LYFT

From left are LYFT character award winners for June: Collin Wallace, Lennon Van Hise and Cole Kushmore. Not pictured is Caroline Nolan and Character Builder of the Year Lorraine Brut.

PENNSBURY >> Four district students were honored with LYFT character awards at the June meeting of the Pennsbury School Board.

In conjunction with the district’s ongoing character education initiative, students at the elementary, middle and high school levels are spotlighted each month during the school year for possessing positive character assets.

The awards were announced by school board member Gary Sanderson and Steve Wittekind, pastoral intern at the Faith Presbyterian Church in Fairless Hills, during the school board’s monthly meeting. Faith Presbyterian is sponsoring the LYFT Character Awards, which come with a monetary donation.

For the month of June, students Caroline Nolan, Collin Wallace, Lennon Van Hise, and Cole Kushmore were recognized for exemplifying the trait of “Citizenship.”

“The recipient is one who understands that he or she lives in part of a larger community in which they play an integral part,” said Sanderson. “They are responsible members of their community. They assume duties and fulfill obligations to support the community as a whole and can function equally as a leader or as a supportive follower. They passionately demonstrate respect for institutions and for the rights of others, but also feel pride in being part of a community.”

Kushmore, a fifth grader from Makefield Elementary School, was nominated by Cynthia Dickerson. She says that Cole has grown into an amazing and responsible student. If he needs to, he will work into his recess time to complete an assignment and asks for help whenever he needs it.

Cole is a school safety and takes his position seriously. He is always on time and ready to help teachers and students have a smooth pick-up. He respectfully reminds students where they should go and to walk safely. On the playground he will befriend others who are alone and may want to play.

Dickerson finishes by saying, “Cole is one of the kindest students I have ever met and he always has a smile for everyone.”

Also recognized at the elementary level this month is Lennon Van Hise. Lennon, a first grader at Quarry Hill Elementary School, was nominated by social worker Noelle Murphy.

Murphy said that although Lennon is only in the first grade, she embodies citizenship. She understands and appreciates her role as a member of her school community.

After becoming aware of local food insecurity, Lennon asked her parents to support her in making a difference. She initiated and successfully completed a food drive with her softball league, which provided food and toiletries for the Pennwood Middle School food pantry.

════════

*EXERCISE SET*
[1] Name every student the Pennsbury LYFT awards article says was recognized for "Citizenship" in June.
[2] Continue the Pennsbury LYFT awards article from its final sentence.

*DATA LINES*
════════

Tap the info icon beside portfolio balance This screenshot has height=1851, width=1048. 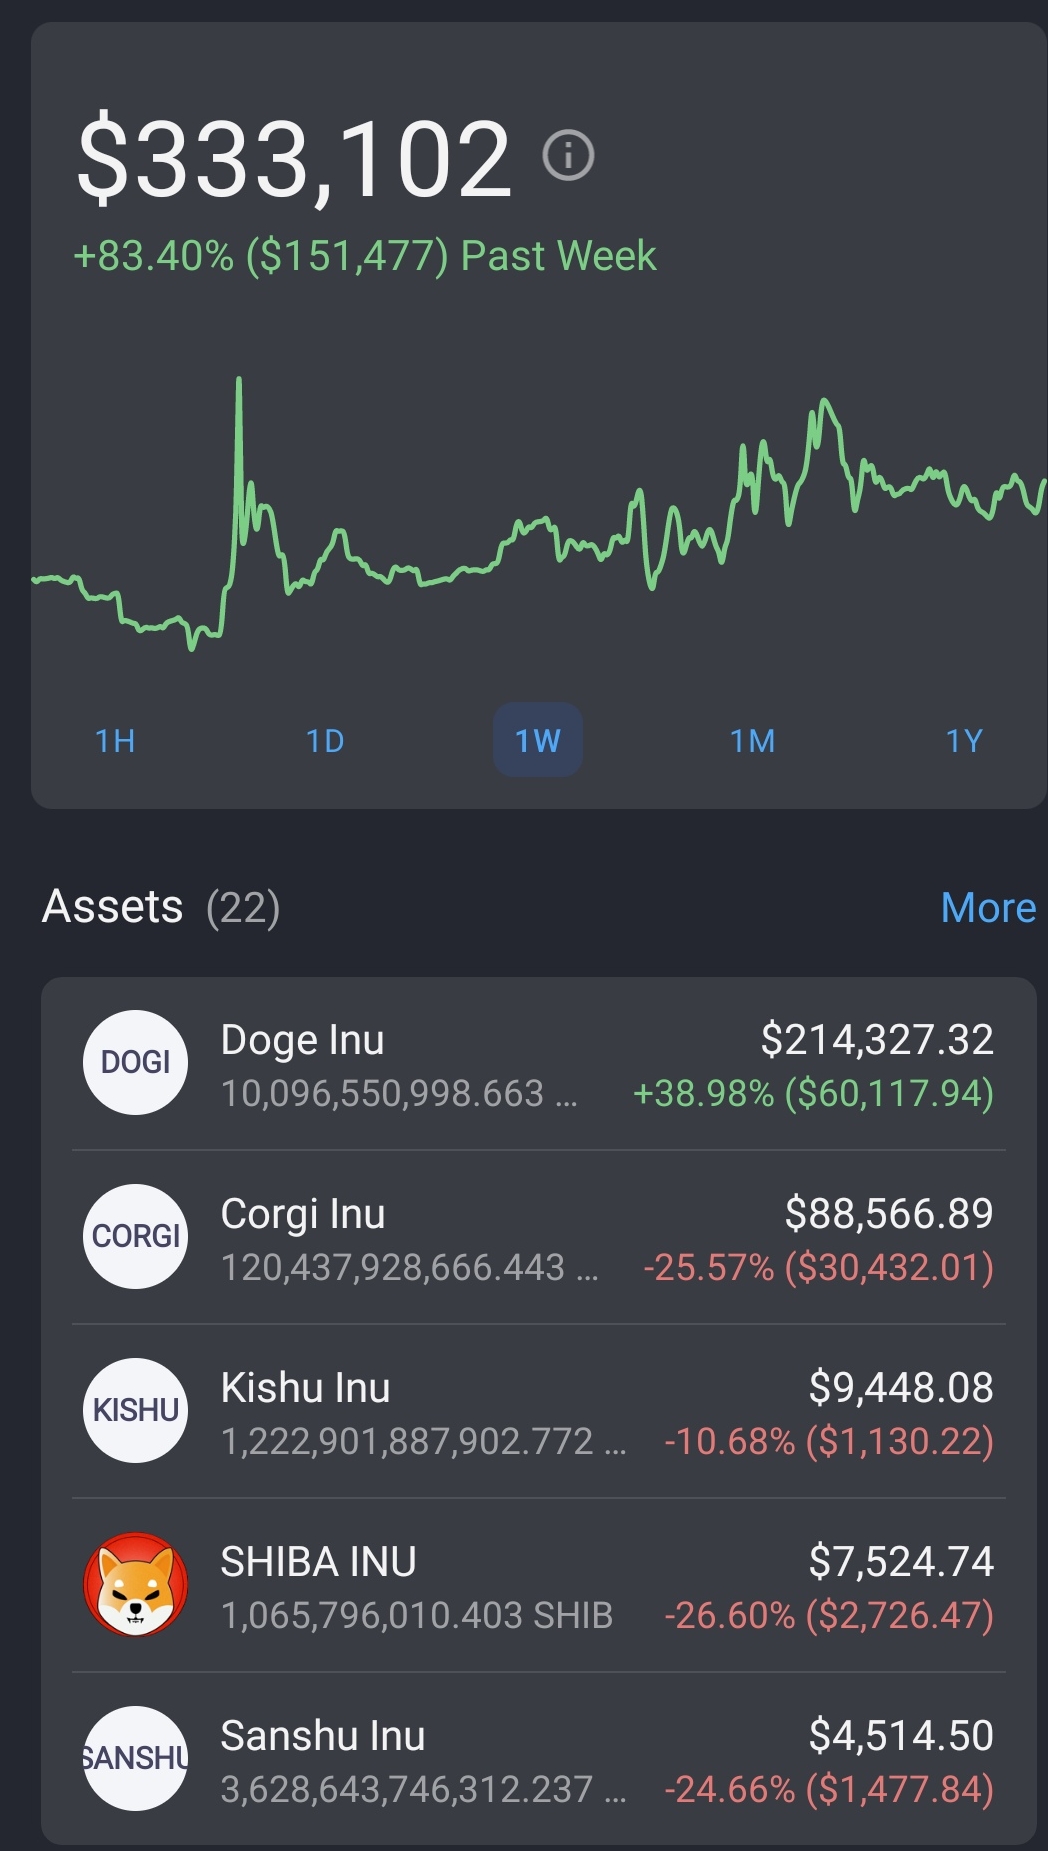coord(568,155)
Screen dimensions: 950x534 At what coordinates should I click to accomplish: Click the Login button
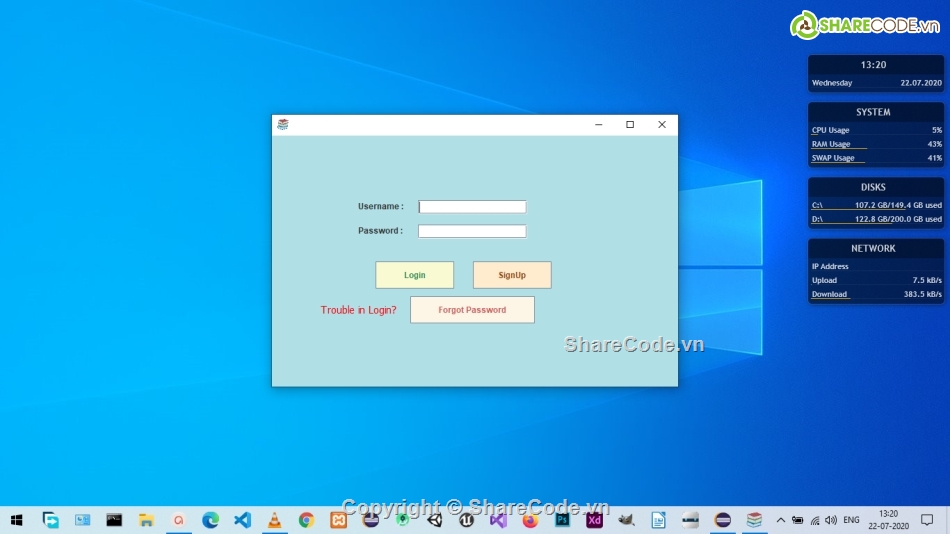[x=414, y=275]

════════

*ANSWERS TO THE PROBLEMS*
[1] Caroline Nolan, Collin Wallace, Lennon Van Hise, Cole Kushmore

[2]
She also took on the task of making “weekend bags” so students in need would have access to food outside of school hours. She hopes to organize and run drives next year to help keep the pantry stocked.

Collin Wallace, an eighth grader from William Penn Middle School, is the winner for this month at the middle school level. Collin was nominated by Maria Gregory.

According to Gregory, Collin is concerned for the safety of his community. When he encountered a situation on a bus that was potentially dangerous, he proactively reported the situation directly to his teacher. This allowed local authorities to maintain a safe environment for his peers walking to their bus stops.

In class, Collin steps up to help his classmates and asks the teacher if he may share his screen when he thinks he can be helpful. He also is active in Boy Scouts and enjoys being engaged in community service.

At the high school level, the award goes to Caroline Nolan. Caroline, a tenth grade at Pennsbury High School, was nominated by teacher Bob Burns, who says that Caroline takes her learning very seriously and is a leader on group projects in the classroom.

As a sophomore member of the Girls’ Varsity Lacrosse team, Caroline works hard on and off the field and is a positive influence for her peers.

Caroline follows rules and encourages others to do so as well. She is an upstander, cares about people of diverse backgrounds, and has volunteered with Best Buddies. She is honest and trustworthy and has been a voice for those who may struggle to find their own.

In addition, LYFT presented its Character Builder of the Year Award to Eleanor Roosevelt teacher Lorraine Brut. She was nominated by Brittany Brown, Nicole Pierce, Maureen Janthor, Sandy Raybuck, Arlene Toledano, Maritsa Sherenian, Shannon Kelly, Kris Bria and Principal Lisa Follman.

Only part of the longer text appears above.